Auch in der Serie A-Team konnte der Vicro bewundert werden
Eine interessante Anekdote aus der Frühzeit des Vector 4 betrifft seine Ankündigung auf der West Coast Computer Faire 1982: Während viele Besucher auf den Apple III oder IBM PC starrten, präsentierte Vector Graphic seinen neuen Rechner in einem komplett abgeschlossenen Raum, zugänglich nur für Vorabkunden und Investoren. Diese Geheimhaltung sorgte in der Branche für Spekulationen. PC World schrieb später süffisant: „Vector Graphic may have launched a great machine – but they cloaked it like the CIA.“ (Vector Graphic hat vielleicht eine großartige Maschine vorgestellt – aber sie haben sie getarnt wie der Geheimdienst.)
Verkauft wurden vom Vector 4 nach eigenen Angaben rund 13.000 Einheiten weltweit. Davon entfielen etwa 8.000 auf den US-Markt, der Rest ging nach Kanada, Europa und Australien. Während der Vector 4 in Fachkreisen gelobt wurde – insbesondere für seine Betriebssystemsvielfalt und Erweiterbarkeit –, konnte er sich auf dem zunehmend von IBM-kompatiblen Rechnern dominierten Markt nicht behaupten. Die New York Times schrieb 1984: „Vector Graphic built a bridge – but the world already crossed the IBM highway“ (Vector Graphic baute eine Brücke – aber die Welt fuhr bereits auf der IBM-Autobahn). Die Verkaufszahlen blieben weit hinter den Erwartungen zurück, und als die Börsenbewertung des Unternehmens 1984 einbrach, trat Lore Harp zurück. 1985 musste Vector Graphic Konkurs anmelden.
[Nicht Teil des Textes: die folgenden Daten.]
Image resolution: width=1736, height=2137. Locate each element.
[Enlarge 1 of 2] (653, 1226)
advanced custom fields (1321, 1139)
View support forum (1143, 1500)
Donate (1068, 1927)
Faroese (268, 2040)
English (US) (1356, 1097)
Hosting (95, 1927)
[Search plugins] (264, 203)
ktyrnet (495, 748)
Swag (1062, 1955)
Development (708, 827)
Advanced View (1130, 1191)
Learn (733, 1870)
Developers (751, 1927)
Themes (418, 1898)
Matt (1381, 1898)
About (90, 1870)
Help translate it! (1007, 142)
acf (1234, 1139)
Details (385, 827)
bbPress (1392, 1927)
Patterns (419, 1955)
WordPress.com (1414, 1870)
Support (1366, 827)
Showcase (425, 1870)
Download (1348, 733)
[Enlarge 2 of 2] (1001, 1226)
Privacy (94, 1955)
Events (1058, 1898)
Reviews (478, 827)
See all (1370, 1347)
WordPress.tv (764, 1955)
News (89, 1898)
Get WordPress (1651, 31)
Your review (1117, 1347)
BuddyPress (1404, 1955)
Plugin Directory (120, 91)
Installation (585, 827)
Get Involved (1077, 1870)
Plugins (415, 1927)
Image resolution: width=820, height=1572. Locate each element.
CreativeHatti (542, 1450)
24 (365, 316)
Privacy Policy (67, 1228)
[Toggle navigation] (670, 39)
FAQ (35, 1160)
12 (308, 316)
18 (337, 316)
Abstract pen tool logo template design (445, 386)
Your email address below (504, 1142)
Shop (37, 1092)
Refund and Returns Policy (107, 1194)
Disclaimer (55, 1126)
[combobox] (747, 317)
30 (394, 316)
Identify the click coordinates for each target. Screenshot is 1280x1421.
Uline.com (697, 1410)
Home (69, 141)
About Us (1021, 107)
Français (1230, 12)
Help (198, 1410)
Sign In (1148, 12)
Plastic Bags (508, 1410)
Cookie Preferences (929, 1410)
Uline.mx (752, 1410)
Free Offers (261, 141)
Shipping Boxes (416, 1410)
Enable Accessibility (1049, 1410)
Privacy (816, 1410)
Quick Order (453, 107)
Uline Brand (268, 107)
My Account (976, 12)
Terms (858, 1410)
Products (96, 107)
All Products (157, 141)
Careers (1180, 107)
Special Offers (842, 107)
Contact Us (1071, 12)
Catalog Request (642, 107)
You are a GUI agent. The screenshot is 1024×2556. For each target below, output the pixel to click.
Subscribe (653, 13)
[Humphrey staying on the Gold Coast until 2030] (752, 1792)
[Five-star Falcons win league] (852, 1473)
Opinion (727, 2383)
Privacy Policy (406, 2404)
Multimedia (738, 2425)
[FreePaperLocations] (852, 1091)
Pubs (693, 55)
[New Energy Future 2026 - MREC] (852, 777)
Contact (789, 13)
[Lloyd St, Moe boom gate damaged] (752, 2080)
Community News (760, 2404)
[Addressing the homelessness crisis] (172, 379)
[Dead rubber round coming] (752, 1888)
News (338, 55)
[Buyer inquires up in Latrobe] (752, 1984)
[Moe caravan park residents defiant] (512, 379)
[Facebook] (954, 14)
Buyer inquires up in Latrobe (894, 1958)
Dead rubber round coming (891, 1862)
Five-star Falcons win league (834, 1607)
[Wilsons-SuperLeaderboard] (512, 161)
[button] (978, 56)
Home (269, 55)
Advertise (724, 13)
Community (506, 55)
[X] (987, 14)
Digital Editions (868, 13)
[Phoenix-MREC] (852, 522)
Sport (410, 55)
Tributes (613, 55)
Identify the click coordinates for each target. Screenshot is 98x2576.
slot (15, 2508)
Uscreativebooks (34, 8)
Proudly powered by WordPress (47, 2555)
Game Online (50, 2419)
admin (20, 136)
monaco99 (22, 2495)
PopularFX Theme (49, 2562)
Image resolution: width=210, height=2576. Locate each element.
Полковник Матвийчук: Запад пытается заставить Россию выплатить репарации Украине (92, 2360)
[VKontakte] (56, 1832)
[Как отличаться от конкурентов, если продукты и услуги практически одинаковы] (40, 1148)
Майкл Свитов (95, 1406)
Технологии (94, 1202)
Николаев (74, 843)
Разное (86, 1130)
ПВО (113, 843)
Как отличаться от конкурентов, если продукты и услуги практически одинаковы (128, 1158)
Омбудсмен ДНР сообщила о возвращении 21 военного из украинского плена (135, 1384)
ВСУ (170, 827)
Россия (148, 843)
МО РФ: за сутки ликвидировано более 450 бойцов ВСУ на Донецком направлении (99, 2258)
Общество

In der Rückschau bleibt der Vector 4 ein faszinierendes Relikt einer Übergangszeit: Ein Rechner, der technisch viel versprach und mit mutigen Entscheidungen wie der Dual-Prozessor-Architektur neue Wege ging. Doch genau diese Vielschichtigkeit wurde ihm auch zum Verhängnis – IBM hatte den Markt längst standardisiert, und kostengünstigere Kompatible überfluteten die Branche. Der Vector 4 war damit das letzte ernstzunehmende System aus dem Hause Vector Graphic, ein Schwanengesang auf den S-100-Bus und auf eine Ära, in der visionäre Kleinunternehmen noch mit Big Playern konkurrieren konnten. Wer heute einen Vector 4 mit funktionierenden Diskettenlaufwerken findet, besitzt ein rares Stück Rechenhistorie – und ein Mahnmal dafür, wie nahe Genie und Untergang im Computerzeitalter beieinanderliegen können.